ATERRIZAN los Albertos en la Zarzuela para mostrarle al Rey un nuevo helicóptero, permanentemente contentos ellos con la deriva que tomó su caso judicial. Advierte el Banco de España que el sistema de pensiones pondrá en serios apuros a las arcas del Estado. La inmensa mayoría de gallegos se queda estupefacta porque el bilingüismo ha girado a lo de la lengua única, que no es la de Cervantes sino la de Castelao. Joan Laporta ensaya su enésima pirueta demagógica gritando "Viva Cataluña libre" en el afán agónico de regatear la moción de censura que planea sobre su sillón en el Camp Nou. González Urbaneja, el presidente de los periodistas, toma partido por lo exógeno al ponerse en contra del periodista que perdió el juicio con el político. Reaparecen por Tarifa los pirómanos estivales y el país se acongoja ante la nueva Malaya que ha emergido a pocos kilómetros de la primera, conque vaya paisaje y vaya paisanaje...

Paisaje inquietante para jóvenes y jóvenas, adultos y adultas, viejos y viejas. Todo es de un oscurito tenebroso, desde la inquietud que surge por la posibilidad cierta de que en breve estén las arcas públicas llenas de telarañas hasta la desmembración de la sociedad. Como en Cataluña y el País Vasco, los nacionalistas gallegos quieren que sólo se hable gallego al norte del Miño y que España sea más Torre de Babel de lo que ahora es, las posturas se enconen y la convivencia se encabrone. Eso al Noroeste, que al Sureste se oficializa una corrupción más, una de las muchas que subyacen y que proliferan ayudadas por la lentitud de la Justicia. Hoy Estepona, ayer Marbella, ¿mañana cuál?, mientras el litoral está prácticamente enladrillado y se quejan los que se forraron de que no les dejen forrarse todavía más.

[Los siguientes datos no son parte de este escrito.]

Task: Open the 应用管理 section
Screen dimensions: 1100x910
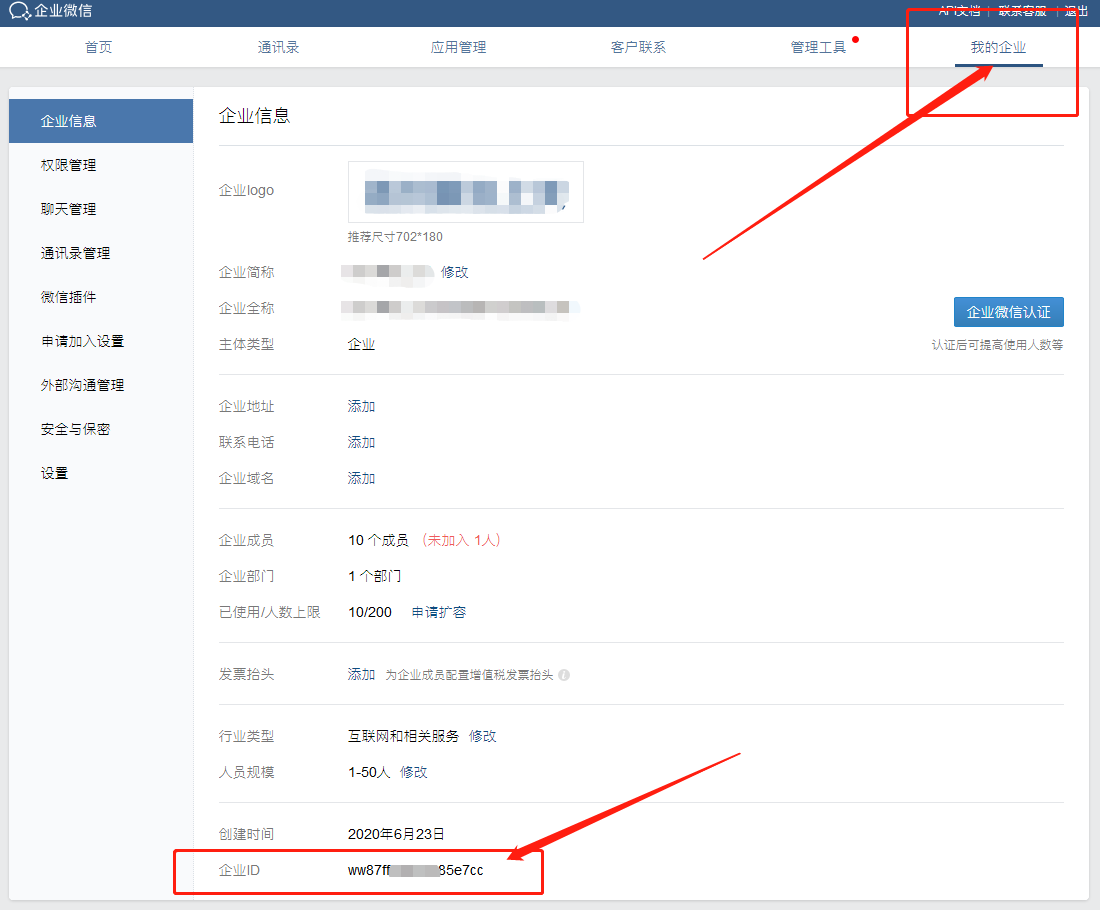Action: coord(458,46)
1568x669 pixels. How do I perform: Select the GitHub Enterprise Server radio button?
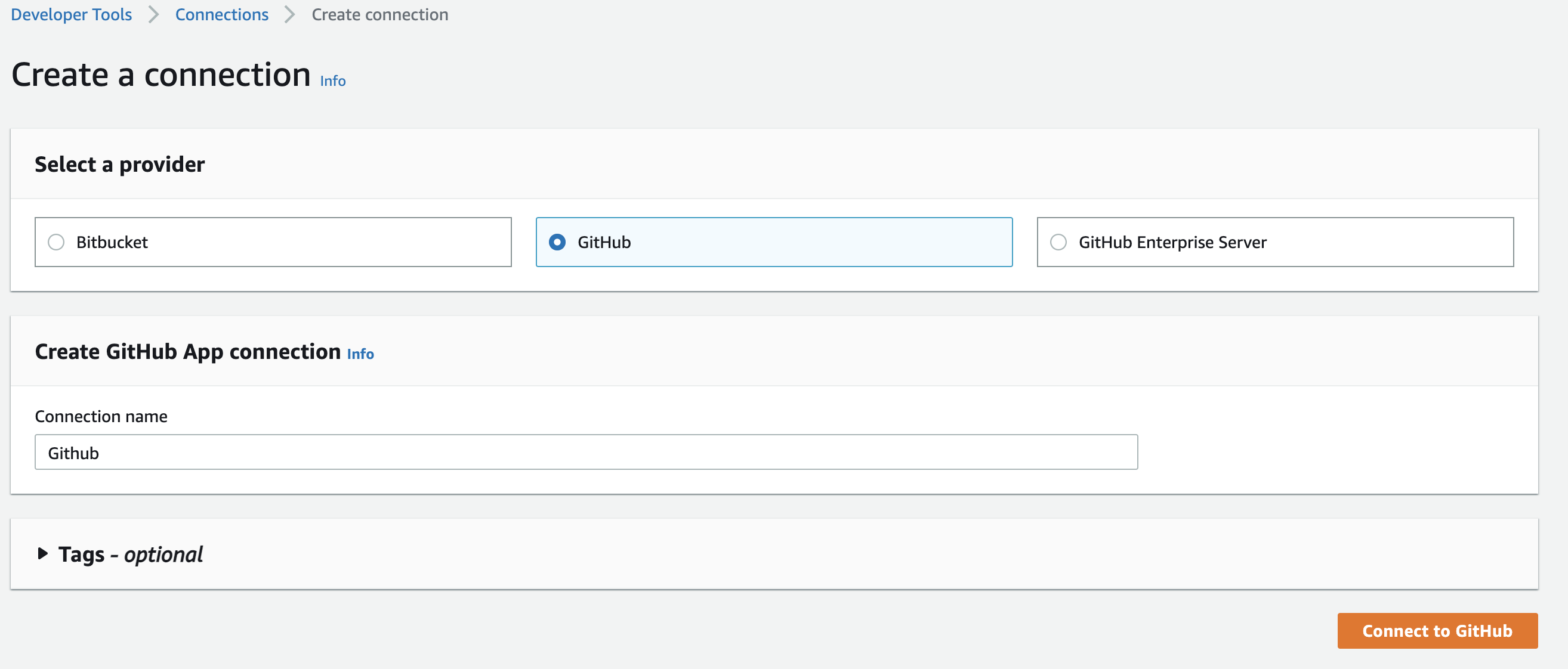[1058, 242]
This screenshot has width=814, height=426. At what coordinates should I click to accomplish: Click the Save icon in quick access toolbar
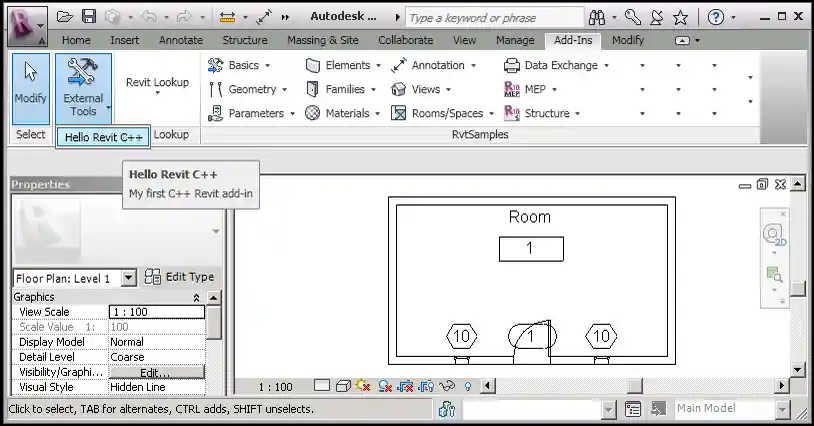pos(89,17)
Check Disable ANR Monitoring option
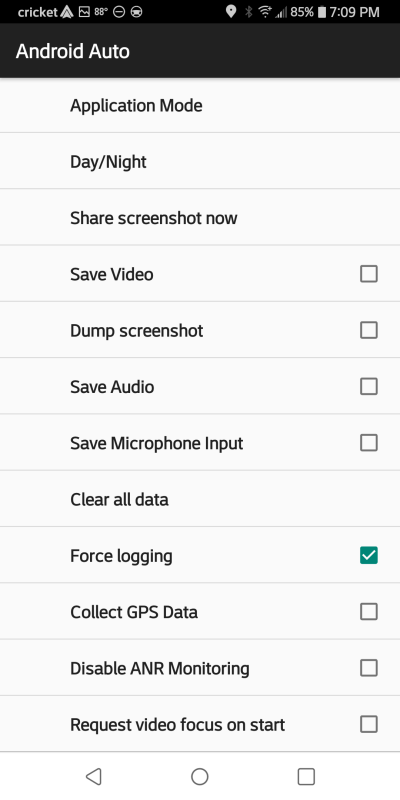The image size is (400, 800). (x=369, y=668)
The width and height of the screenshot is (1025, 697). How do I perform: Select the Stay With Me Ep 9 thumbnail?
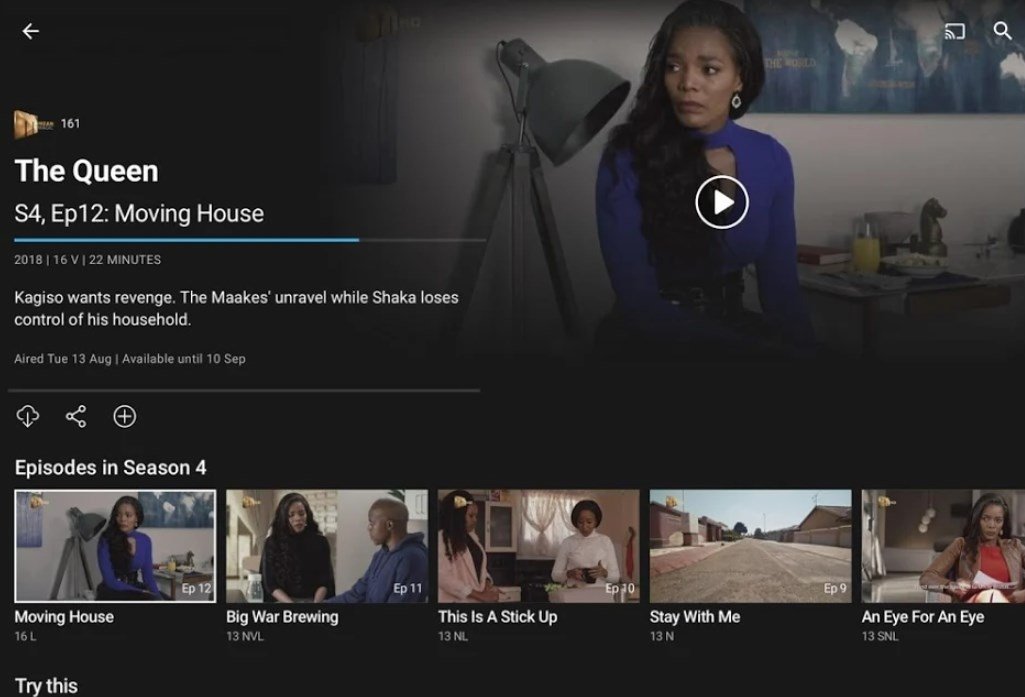pos(750,546)
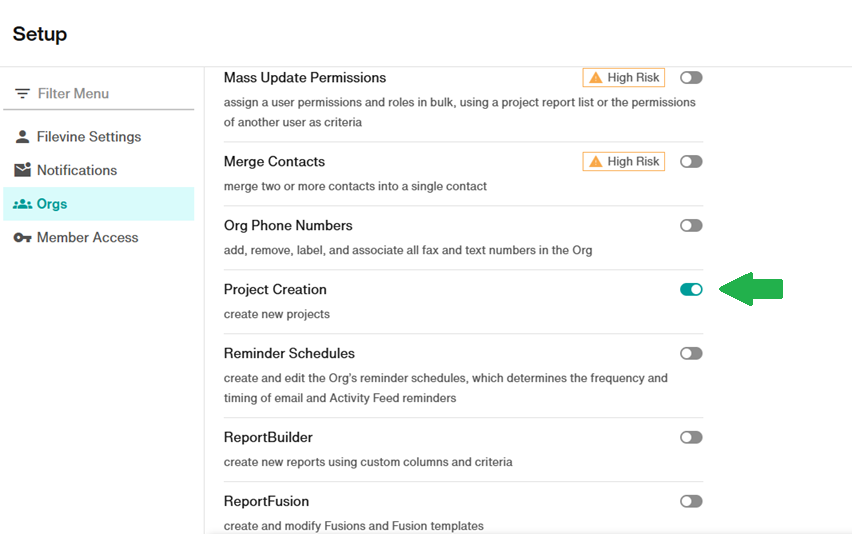
Task: Click the Mass Update Permissions warning triangle icon
Action: click(596, 78)
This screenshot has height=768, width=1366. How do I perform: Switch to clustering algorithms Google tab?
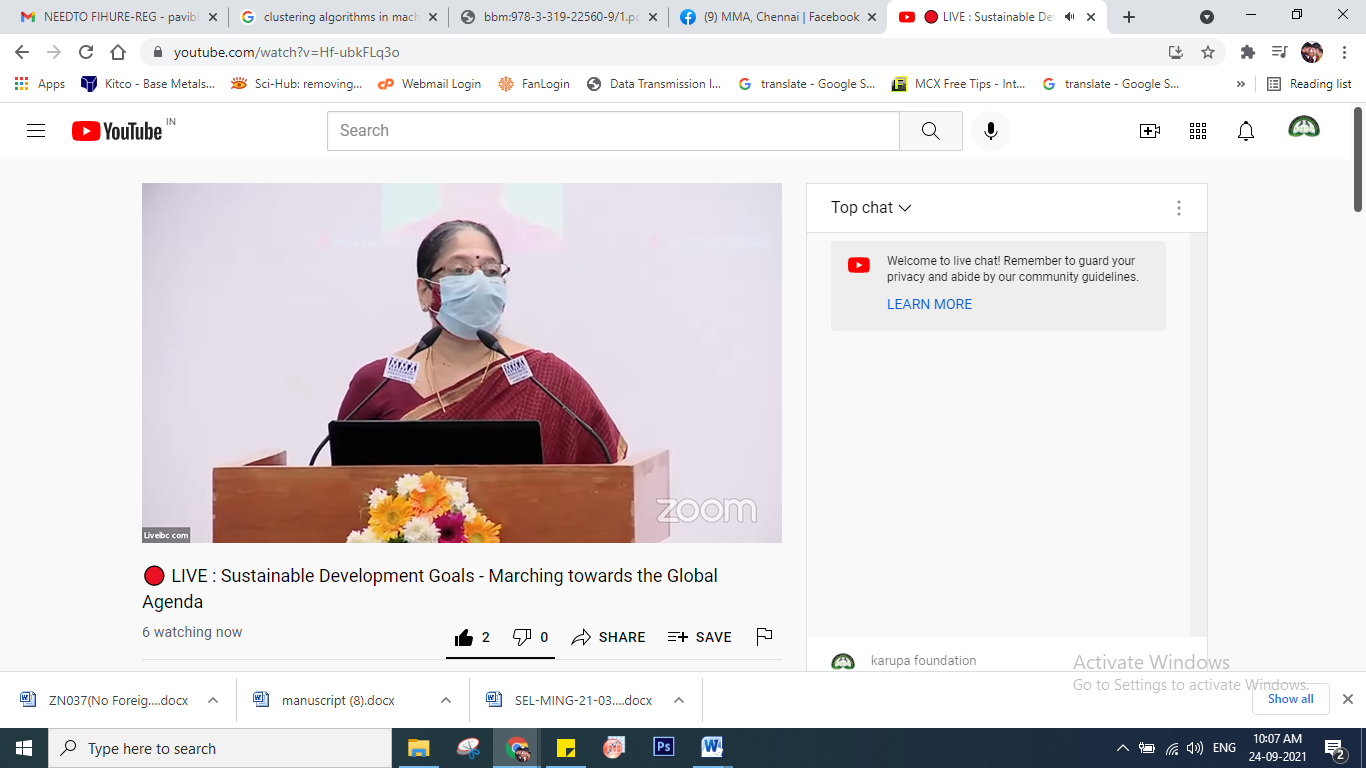340,17
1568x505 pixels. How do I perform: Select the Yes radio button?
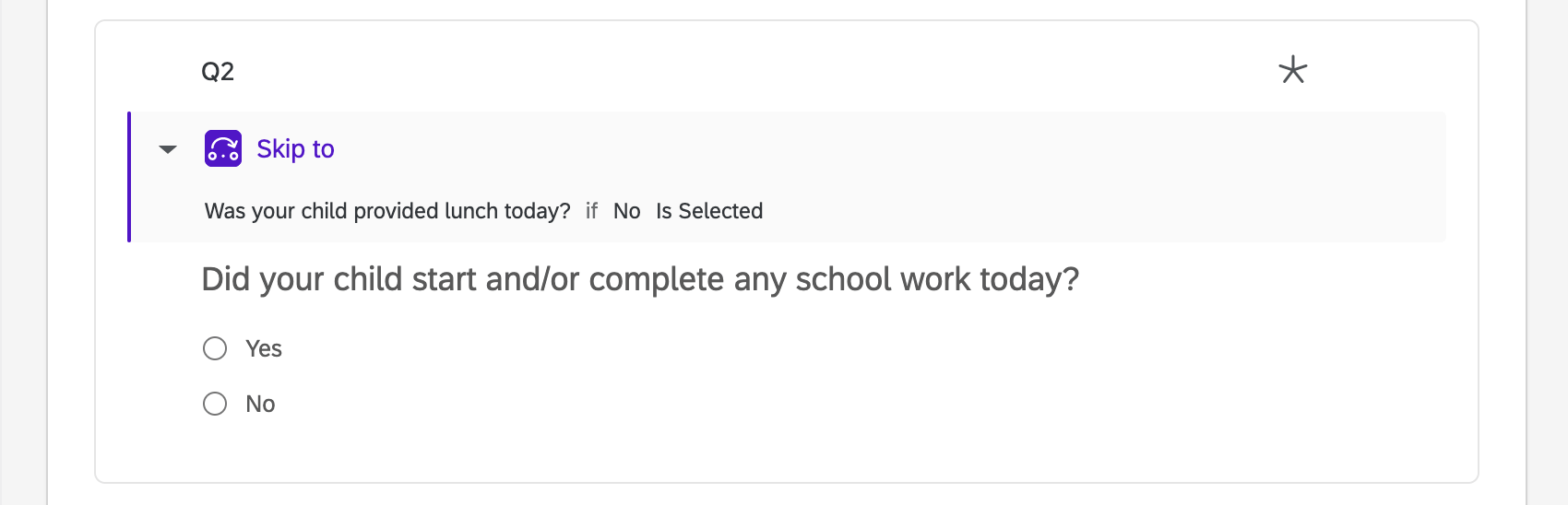pos(215,348)
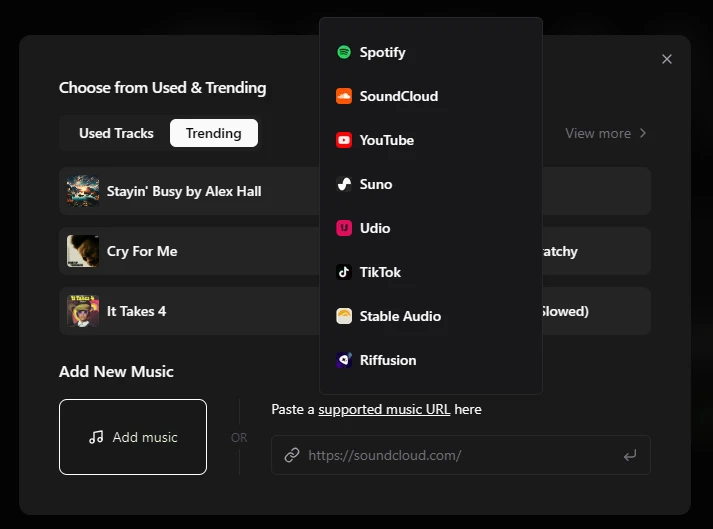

Es un panorama al que el adjetivo de inquietante puede sonar a eufemismo. Es mucho más que inquietante el que el españolito de a pie no sepa a ciencia cierta si dentro de unos años estará en el Tesoro algo del dinero que él fue devengando a través de una vida de trabajo. El "papeles para todos" ha derivado a un "maletas para casi todos" que no ha tenido una buena acogida entre esa clientela. Bruselas ha querido poner pies en pared con la inmigración salvaje que ha descabalado la demografía y el cura Chamizo clama contra Europa por no respetar los derechos humanos para que nos preguntemos a qué pueblo defiende si al andaluz o a cuál. Esto no anda, esto inquieta y entre demagogias independentistas, nacionalismos cerriles, frivolidades de ricos impunes, indefensión profesional, amenaza de quiebra del Estado y mangazos varios dan ganas de imitar a Pío Cabanillas cuando apelaba a aquello de ¡al suelo, que vienen los nuestros!